Aim of the exercise: Transcribe the entries from the line containing "Click the Registration Place value Victoria" up to and including the line containing "point(714,170)", leaving out the pictures.

Information shown:
* Begin *
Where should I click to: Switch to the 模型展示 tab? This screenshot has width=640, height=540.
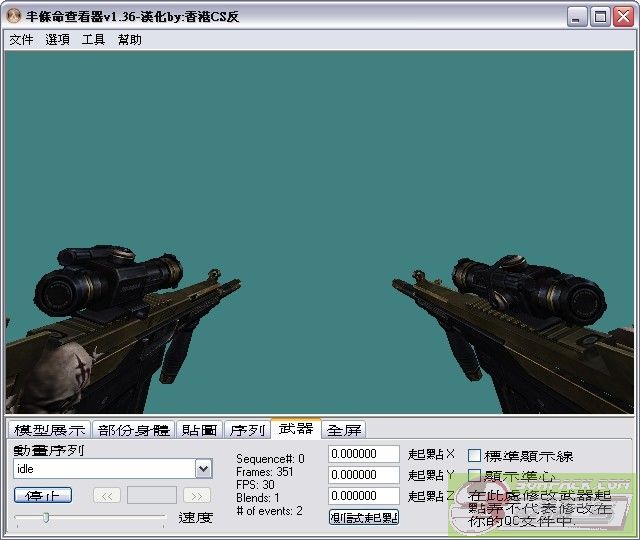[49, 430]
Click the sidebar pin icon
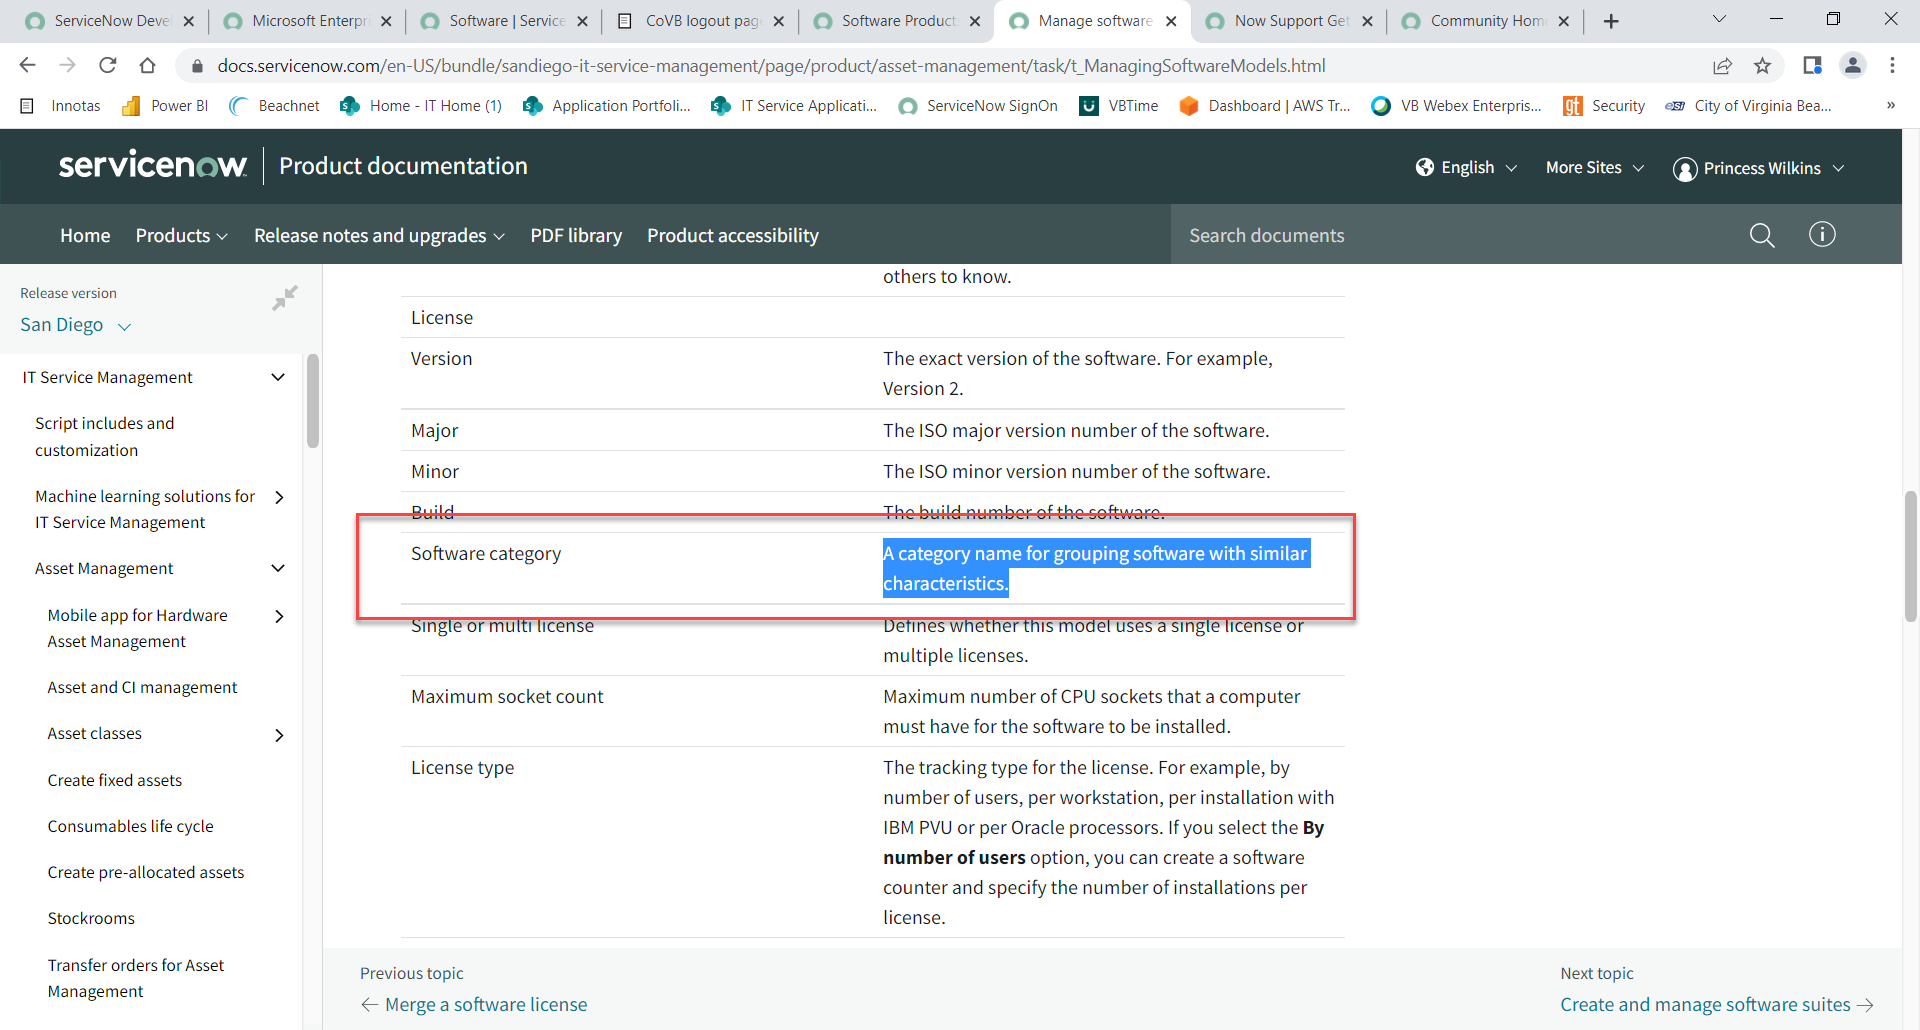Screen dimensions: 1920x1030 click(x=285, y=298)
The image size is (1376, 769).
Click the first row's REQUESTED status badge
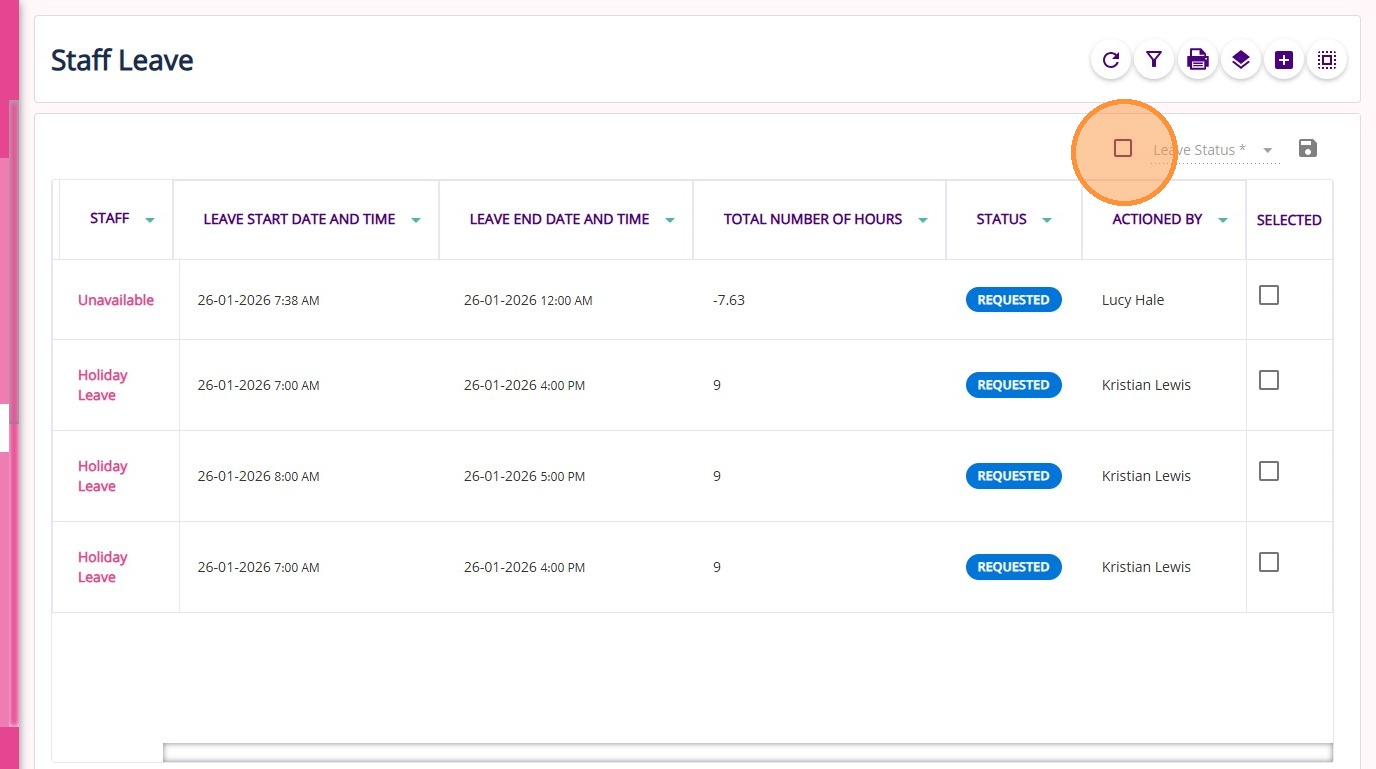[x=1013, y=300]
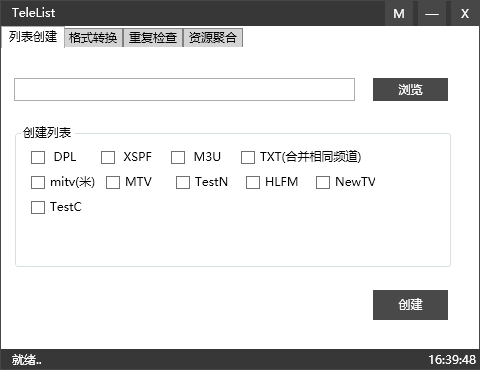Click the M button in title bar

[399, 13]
* End *
* Begin *
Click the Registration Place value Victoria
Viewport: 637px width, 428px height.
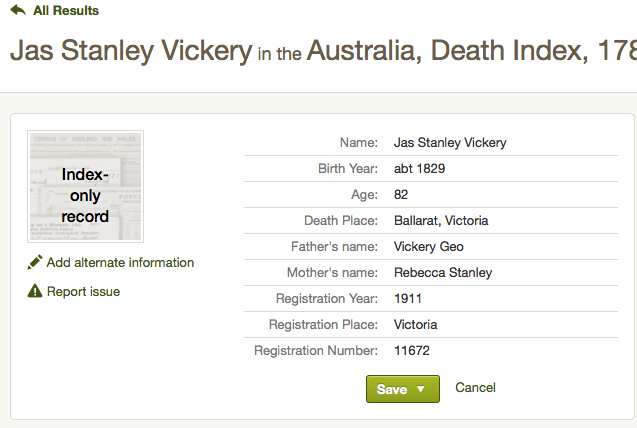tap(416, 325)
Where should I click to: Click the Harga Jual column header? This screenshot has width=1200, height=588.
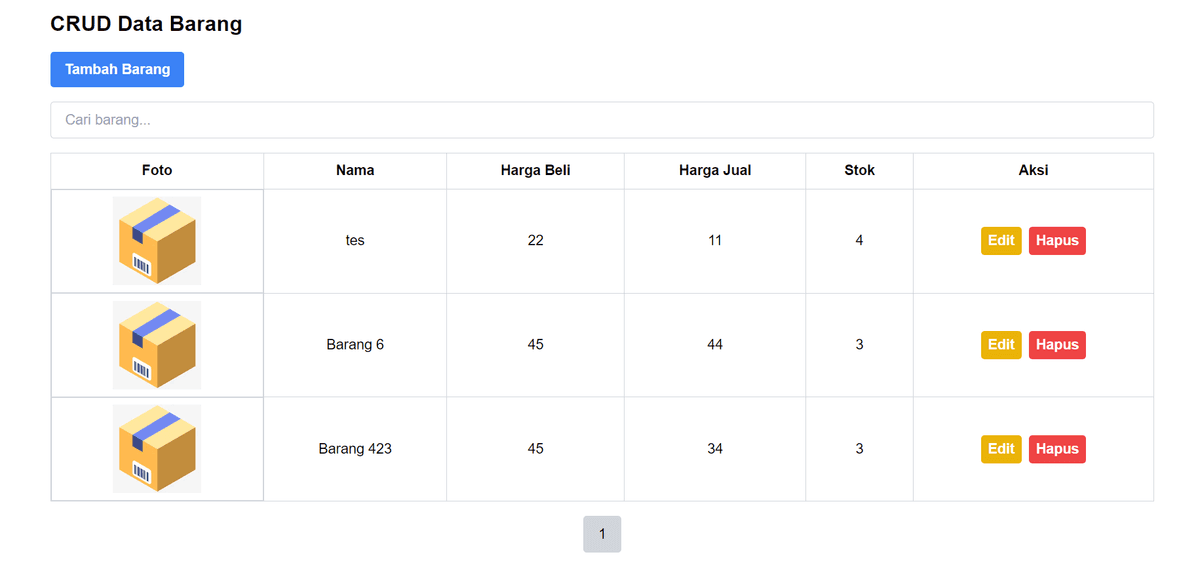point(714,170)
* End *
Result:
Click the Registration Place value Victoria
Viewport: 637px width, 428px height.
tap(416, 325)
Where should I click to: Click the Harga Jual column header? This screenshot has width=1200, height=588.
point(714,170)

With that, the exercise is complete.